The bipartite OTOC is defined by Haar‑averaging over all unitary operators acting on two complementary subsystems A and B, assuming an initially maximally mixed state. The resulting quantity G(t)=1−Re⟨A†(t)B†A(t)B⟩ (up to normalization) grows exponentially for chaotic dynamics and remains small for integrable or weakly chaotic regimes.

Two concrete spin‑chain models are studied. First, an Ising chain (with a tilted transverse field) is coupled globally to a Lipkin‑Meshkov‑Glick (LMG) bath, which features all‑to‑all interactions among its spins. By varying the system‑bath coupling strength g, the authors explore both Markovian (weak coupling) and non‑Markovian (strong coupling) regimes. Numerical simulations show that for strong coupling the interferometric F‑OTOC decays rapidly to near zero, while the bipartite OTOC rises sharply, indicating fast scrambling and rapid entanglement generation between system and bath. In the weak‑coupling limit the decay is slower and G(t) grows modestly, reflecting partial information retention.

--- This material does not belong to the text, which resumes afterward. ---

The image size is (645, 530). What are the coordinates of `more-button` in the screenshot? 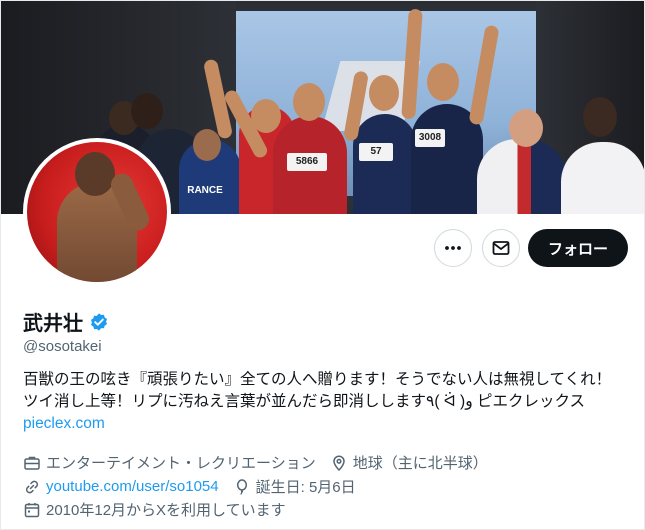 It's located at (453, 248).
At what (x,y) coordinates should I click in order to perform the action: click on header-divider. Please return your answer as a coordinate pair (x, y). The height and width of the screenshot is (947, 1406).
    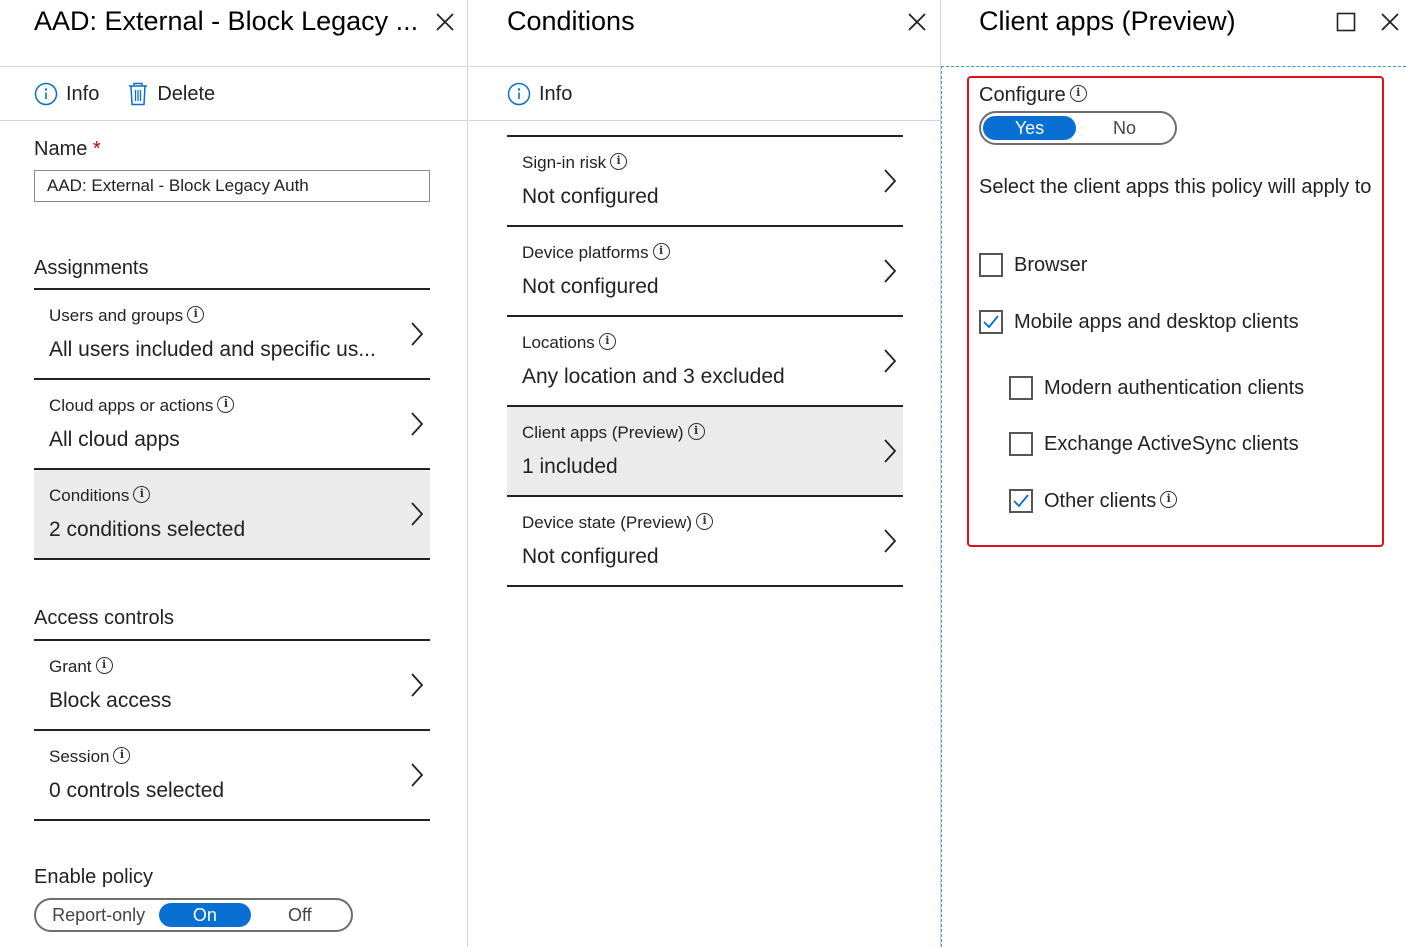
    Looking at the image, I should click on (234, 66).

Second, a tilted‑field Ising model (TFIM) is attached at one end to an anisotropic spin‑chain bath. Here the focus is on the spatial propagation of scrambling. The F‑OTOC profiles display clear light‑cone structures: a perturbation applied at one site spreads ballistically, producing a sharp front beyond which F(t) remains large and inside which it collapses. Strong non‑Markovian coupling sharpens the cone and increases the front velocity, whereas weaker coupling leads to a diffusive‑like spread. This demonstrates that the interferometric OTOC can directly visualize ballistic information propagation in open systems.

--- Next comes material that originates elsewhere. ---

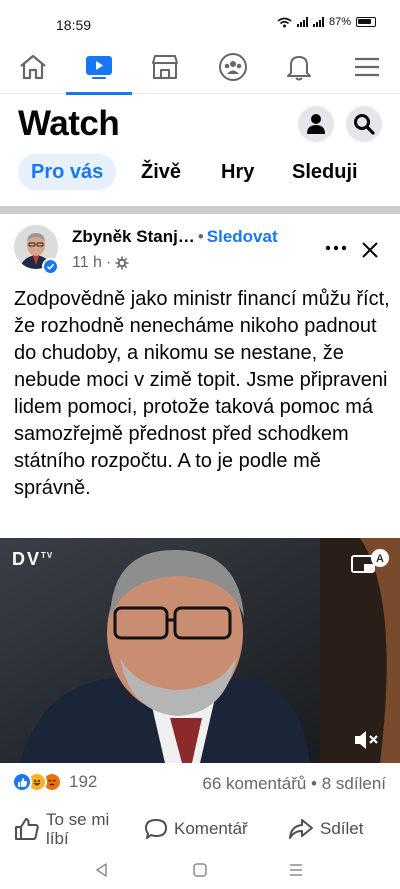 The height and width of the screenshot is (889, 400). I want to click on share-label: Sdílet, so click(342, 828).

Finally, the authors turn to the LMG model itself, analyzing its scrambling behavior across its quantum phase transition. In the symmetric (paramagnetic) phase the OTOCs show only mild decay and growth, indicating the absence of chaos. In the symmetry‑broken (ferromagnetic) phase, however, the corrected F‑OTOC exhibits a rapid drop while the bipartite OTOC grows exponentially, signalling the emergence of quantum chaos exclusively in the broken‑symmetry region. This result links the onset of chaos to the order parameter of the LMG model.

Throughout the work, the impact of non‑Markovian memory effects is highlighted: they suppress possible revivals of the F‑OTOC, enhance the growth rate of the bipartite OTOC, and modify the shape of the light‑cone in the TFIM‑bath setup. The paper also discusses experimental feasibility, suggesting that superconducting circuits or trapped‑ion platforms equipped with an ancillary control qubit could implement the interferometric scheme and test the theoretical predictions.

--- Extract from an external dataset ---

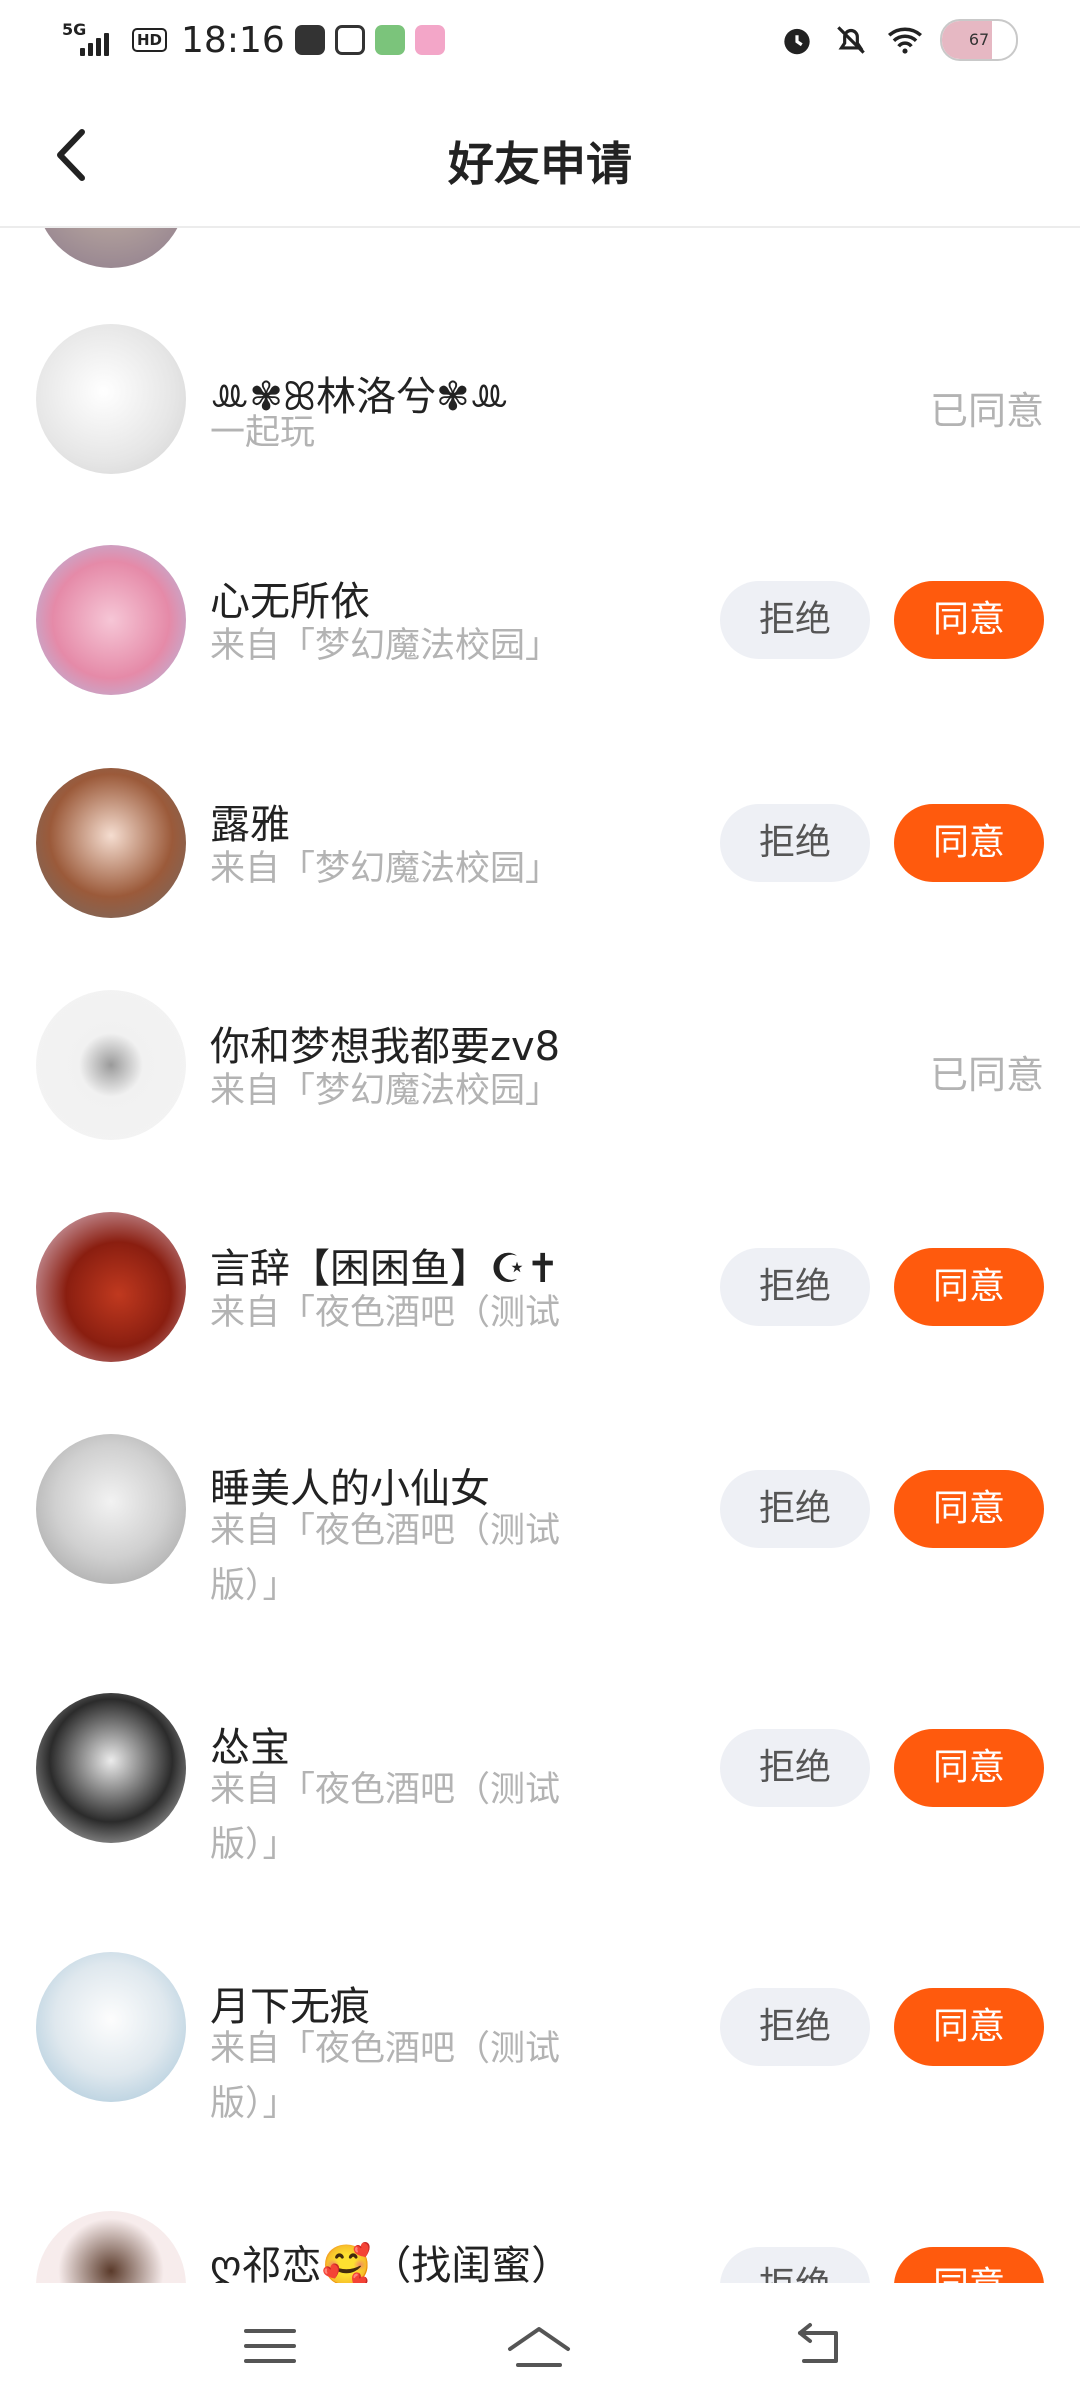 This screenshot has width=1080, height=2408. I want to click on list-item: ღ祁恋🥰（找闺蜜） 拒绝 同意, so click(540, 2247).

In summary, the study provides a comprehensive comparison of interferometric F‑OTOC and bipartite OTOC as diagnostics of scrambling in open quantum spin systems, elucidates how bath structure (global LMG vs. local anisotropic chain) and non‑Markovianity affect scrambling dynamics, and uncovers a clear connection between symmetry‑breaking in the LMG model and the appearance of quantum chaos.